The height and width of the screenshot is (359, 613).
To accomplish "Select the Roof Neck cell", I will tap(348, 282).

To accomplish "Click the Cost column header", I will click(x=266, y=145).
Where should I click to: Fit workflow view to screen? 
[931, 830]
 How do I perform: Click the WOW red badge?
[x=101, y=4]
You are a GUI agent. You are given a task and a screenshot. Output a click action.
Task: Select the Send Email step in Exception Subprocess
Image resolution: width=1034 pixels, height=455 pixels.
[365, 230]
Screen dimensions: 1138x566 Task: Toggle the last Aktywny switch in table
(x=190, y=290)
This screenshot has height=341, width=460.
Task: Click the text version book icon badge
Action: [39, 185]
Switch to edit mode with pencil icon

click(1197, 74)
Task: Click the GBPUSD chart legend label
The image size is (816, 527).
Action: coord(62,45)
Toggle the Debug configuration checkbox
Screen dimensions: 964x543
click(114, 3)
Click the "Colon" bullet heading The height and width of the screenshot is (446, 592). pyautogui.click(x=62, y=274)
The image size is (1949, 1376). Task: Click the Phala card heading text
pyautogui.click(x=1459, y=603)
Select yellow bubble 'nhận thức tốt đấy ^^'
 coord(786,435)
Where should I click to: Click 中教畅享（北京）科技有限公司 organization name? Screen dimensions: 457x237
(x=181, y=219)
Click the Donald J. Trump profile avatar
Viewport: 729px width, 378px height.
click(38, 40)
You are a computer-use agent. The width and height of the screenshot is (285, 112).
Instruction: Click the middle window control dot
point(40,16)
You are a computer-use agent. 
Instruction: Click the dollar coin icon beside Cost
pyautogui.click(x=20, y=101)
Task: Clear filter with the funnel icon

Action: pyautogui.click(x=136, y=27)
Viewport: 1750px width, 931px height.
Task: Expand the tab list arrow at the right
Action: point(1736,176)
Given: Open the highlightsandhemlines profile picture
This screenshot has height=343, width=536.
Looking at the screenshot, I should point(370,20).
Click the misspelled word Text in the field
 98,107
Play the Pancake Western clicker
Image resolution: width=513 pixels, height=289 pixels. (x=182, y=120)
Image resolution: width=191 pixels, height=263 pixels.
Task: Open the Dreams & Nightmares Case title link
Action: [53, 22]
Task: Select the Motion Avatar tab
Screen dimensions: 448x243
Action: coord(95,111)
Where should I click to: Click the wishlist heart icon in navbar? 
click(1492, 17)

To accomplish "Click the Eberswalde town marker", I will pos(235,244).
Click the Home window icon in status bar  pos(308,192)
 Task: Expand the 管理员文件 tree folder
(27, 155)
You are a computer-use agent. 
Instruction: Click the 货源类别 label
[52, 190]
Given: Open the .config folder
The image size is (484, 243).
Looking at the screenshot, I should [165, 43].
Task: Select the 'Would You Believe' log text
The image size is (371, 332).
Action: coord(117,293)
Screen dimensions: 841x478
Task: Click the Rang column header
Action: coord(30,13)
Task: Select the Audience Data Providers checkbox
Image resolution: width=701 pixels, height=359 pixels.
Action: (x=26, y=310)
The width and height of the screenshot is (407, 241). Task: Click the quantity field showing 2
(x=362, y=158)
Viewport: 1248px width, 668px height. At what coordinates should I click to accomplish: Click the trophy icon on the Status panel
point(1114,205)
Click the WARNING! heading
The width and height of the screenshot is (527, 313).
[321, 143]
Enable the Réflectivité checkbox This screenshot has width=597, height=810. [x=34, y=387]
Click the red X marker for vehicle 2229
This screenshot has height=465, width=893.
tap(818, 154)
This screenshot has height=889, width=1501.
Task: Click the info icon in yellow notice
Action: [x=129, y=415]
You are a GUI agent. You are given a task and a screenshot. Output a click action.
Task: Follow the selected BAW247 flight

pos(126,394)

Task requirements
The answer is the line with "Task: Select the Audience" plus every line after it, printed exactly as they appear above.

Response area
Task: Select the Audience Data Providers checkbox
Image resolution: width=701 pixels, height=359 pixels.
Action: (x=26, y=310)
The width and height of the screenshot is (407, 241). Task: Click the quantity field showing 2
(x=362, y=158)
Viewport: 1248px width, 668px height. At what coordinates should I click to accomplish: Click the trophy icon on the Status panel
point(1114,205)
Click the WARNING! heading
The width and height of the screenshot is (527, 313).
[321, 143]
Enable the Réflectivité checkbox This screenshot has width=597, height=810. [x=34, y=387]
Click the red X marker for vehicle 2229
This screenshot has height=465, width=893.
tap(818, 154)
This screenshot has height=889, width=1501.
Task: Click the info icon in yellow notice
Action: [x=129, y=415]
You are a GUI agent. You are given a task and a screenshot. Output a click action.
Task: Follow the selected BAW247 flight

pos(126,394)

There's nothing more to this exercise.